» **Excerpted records**:
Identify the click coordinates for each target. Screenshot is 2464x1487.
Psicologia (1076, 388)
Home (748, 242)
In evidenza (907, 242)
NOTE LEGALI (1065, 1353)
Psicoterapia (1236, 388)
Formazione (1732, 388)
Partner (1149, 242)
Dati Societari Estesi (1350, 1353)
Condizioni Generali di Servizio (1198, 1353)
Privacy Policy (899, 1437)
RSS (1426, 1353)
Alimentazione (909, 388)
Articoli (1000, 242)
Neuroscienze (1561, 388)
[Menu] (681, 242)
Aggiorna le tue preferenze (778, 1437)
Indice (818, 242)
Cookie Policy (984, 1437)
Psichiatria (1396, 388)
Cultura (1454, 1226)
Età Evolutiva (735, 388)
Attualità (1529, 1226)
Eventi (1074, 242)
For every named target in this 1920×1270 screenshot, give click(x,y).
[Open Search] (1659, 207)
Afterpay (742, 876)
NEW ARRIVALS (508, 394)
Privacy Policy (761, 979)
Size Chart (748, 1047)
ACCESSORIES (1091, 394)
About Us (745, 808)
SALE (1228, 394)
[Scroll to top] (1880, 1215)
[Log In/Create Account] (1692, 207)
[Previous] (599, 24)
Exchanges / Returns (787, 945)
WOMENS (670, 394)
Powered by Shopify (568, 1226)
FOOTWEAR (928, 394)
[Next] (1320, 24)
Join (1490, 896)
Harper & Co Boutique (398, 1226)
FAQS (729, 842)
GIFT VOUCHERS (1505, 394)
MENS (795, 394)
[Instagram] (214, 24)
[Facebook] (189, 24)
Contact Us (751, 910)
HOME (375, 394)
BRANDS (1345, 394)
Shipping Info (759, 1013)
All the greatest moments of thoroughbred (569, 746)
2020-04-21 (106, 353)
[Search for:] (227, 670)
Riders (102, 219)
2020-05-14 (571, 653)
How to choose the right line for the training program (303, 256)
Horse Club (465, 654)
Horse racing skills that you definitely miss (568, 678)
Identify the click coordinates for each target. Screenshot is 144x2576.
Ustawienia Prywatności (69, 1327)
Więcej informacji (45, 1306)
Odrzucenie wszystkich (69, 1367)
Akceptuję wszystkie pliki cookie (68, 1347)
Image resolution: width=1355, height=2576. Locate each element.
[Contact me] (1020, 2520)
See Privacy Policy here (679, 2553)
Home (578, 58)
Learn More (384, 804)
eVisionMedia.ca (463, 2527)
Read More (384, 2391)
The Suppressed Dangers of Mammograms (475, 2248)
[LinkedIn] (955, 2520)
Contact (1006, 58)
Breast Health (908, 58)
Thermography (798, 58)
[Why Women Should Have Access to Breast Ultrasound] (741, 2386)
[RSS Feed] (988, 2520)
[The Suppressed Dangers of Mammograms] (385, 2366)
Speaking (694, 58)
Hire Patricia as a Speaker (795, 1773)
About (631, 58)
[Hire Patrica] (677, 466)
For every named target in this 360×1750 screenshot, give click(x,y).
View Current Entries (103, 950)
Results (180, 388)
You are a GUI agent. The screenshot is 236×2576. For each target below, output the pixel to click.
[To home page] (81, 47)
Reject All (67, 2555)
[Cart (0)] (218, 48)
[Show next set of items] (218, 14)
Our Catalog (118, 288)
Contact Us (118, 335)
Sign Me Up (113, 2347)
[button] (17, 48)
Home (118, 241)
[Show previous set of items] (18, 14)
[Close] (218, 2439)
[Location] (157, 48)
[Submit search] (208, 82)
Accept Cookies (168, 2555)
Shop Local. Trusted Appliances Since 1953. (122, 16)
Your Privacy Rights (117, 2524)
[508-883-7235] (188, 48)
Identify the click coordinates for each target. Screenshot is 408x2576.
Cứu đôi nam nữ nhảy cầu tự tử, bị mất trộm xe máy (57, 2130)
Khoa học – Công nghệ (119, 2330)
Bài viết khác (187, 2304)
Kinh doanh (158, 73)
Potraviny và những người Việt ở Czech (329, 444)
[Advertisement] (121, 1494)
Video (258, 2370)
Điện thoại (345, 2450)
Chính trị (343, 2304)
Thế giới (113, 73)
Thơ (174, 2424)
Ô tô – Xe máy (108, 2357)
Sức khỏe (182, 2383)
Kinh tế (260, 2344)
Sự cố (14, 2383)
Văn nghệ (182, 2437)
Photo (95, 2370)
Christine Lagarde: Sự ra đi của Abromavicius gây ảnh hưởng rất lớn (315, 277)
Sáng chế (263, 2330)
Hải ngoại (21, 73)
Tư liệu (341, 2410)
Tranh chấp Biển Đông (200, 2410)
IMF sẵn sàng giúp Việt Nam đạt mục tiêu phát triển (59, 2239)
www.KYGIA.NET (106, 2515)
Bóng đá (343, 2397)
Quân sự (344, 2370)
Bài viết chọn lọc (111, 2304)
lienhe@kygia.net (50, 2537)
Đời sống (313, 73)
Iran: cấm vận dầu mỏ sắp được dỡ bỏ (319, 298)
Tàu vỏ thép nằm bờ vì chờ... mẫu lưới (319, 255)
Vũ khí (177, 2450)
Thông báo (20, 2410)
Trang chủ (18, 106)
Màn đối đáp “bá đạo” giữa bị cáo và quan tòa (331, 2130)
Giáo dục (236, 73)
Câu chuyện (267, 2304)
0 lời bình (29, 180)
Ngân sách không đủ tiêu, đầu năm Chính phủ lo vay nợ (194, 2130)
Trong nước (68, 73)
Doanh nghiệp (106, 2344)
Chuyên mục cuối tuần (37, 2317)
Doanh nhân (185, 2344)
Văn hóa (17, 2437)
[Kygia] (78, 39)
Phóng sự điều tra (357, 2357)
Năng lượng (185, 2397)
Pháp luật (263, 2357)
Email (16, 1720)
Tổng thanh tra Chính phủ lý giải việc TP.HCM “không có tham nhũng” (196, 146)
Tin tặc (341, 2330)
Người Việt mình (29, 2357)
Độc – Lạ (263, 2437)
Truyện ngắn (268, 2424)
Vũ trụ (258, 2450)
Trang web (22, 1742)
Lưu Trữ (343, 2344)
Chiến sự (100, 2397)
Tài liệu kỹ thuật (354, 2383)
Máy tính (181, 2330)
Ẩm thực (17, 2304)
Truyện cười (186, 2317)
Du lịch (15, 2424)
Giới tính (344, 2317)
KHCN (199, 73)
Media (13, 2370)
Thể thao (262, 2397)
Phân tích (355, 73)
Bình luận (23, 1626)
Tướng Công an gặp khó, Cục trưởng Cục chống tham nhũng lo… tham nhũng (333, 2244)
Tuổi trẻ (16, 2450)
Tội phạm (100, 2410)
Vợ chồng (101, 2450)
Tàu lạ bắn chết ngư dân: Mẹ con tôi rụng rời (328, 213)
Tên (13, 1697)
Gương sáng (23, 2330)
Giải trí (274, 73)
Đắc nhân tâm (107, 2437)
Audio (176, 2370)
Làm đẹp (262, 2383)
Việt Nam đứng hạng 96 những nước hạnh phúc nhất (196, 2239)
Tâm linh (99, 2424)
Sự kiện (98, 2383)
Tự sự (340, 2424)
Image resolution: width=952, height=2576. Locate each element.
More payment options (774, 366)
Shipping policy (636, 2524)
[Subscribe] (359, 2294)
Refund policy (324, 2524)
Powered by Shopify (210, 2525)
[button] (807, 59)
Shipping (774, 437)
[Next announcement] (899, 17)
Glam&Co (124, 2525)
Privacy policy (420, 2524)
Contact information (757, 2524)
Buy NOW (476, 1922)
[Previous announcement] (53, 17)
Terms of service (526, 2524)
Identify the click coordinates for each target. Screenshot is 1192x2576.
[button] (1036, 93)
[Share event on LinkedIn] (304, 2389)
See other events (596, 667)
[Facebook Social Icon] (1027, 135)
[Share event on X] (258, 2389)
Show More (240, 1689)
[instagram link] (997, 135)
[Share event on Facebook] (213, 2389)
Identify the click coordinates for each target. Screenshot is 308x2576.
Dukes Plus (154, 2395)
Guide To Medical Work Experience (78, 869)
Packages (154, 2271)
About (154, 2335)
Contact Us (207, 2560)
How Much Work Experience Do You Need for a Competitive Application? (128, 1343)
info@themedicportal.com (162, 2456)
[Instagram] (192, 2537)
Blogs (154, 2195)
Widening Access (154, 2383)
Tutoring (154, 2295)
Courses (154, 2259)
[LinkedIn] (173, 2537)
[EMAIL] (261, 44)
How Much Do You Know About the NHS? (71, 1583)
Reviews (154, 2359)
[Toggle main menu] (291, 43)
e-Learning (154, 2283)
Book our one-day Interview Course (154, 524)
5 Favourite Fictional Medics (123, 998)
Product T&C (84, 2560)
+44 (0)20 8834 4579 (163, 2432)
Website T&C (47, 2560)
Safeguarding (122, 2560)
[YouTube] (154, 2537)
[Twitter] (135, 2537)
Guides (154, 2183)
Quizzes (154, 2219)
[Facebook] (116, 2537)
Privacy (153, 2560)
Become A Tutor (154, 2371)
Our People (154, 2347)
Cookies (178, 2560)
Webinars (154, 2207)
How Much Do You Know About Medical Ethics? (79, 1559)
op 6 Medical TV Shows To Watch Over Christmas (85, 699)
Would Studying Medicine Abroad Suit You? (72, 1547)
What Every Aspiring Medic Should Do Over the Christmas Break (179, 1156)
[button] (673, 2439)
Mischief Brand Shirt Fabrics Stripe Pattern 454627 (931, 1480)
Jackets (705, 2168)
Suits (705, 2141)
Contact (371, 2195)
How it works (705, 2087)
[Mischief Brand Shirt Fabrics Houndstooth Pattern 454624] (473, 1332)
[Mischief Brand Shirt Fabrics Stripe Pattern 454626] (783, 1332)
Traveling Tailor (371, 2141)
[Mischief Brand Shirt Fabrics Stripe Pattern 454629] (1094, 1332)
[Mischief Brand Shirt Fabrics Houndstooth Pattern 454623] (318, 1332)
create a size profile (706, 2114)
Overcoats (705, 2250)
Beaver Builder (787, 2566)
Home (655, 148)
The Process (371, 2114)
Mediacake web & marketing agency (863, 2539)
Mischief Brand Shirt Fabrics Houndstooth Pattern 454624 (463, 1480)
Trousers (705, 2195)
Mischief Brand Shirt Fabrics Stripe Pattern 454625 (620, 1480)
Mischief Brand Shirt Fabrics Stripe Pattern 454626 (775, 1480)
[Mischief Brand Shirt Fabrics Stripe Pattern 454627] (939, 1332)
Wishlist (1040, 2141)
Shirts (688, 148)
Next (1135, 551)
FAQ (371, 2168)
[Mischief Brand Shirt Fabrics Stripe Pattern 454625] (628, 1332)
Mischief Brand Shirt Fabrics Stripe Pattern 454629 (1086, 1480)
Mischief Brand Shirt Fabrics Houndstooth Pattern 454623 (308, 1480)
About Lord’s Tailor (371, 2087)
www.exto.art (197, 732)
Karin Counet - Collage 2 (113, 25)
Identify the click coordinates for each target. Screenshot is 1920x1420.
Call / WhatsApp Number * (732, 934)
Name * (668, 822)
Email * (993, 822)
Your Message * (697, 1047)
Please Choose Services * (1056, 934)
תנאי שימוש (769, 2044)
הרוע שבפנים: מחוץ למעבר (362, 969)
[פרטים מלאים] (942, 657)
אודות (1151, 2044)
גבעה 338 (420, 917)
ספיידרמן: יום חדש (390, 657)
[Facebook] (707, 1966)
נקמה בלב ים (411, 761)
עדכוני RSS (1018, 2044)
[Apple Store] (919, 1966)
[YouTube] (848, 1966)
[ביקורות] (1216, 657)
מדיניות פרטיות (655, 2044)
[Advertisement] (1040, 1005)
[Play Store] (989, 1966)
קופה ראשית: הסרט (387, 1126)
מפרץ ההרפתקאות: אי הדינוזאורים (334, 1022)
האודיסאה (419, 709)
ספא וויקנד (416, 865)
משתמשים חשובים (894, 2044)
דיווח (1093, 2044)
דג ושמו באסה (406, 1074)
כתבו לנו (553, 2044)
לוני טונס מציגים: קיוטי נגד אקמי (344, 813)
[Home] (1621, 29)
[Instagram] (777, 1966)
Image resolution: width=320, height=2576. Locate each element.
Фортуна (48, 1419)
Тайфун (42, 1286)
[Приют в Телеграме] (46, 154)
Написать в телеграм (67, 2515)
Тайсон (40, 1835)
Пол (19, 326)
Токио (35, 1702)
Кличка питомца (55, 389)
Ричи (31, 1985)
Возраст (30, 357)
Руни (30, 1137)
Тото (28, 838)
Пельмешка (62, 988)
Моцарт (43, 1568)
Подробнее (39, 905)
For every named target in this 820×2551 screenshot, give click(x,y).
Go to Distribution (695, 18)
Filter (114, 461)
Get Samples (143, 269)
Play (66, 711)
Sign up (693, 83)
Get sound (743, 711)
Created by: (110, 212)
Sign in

» **Your assignment**: What you give back should be only the lines of the records above, starting at the line with "Vũ khí (177, 2450)" and ending at the line with "Năng lượng (185, 2397)", restated word for word.

» **Task output**:
Vũ khí (177, 2450)
Thông báo (20, 2410)
Trang chủ (18, 106)
Màn đối đáp “bá đạo” giữa bị cáo và quan tòa (331, 2130)
Giáo dục (236, 73)
Câu chuyện (267, 2304)
0 lời bình (29, 180)
Ngân sách không đủ tiêu, đầu năm Chính phủ lo vay nợ (194, 2130)
Trong nước (68, 73)
Doanh nghiệp (106, 2344)
Chuyên mục cuối tuần (37, 2317)
Doanh nhân (185, 2344)
Văn hóa (17, 2437)
[Kygia] (78, 39)
Phóng sự điều tra (357, 2357)
Năng lượng (185, 2397)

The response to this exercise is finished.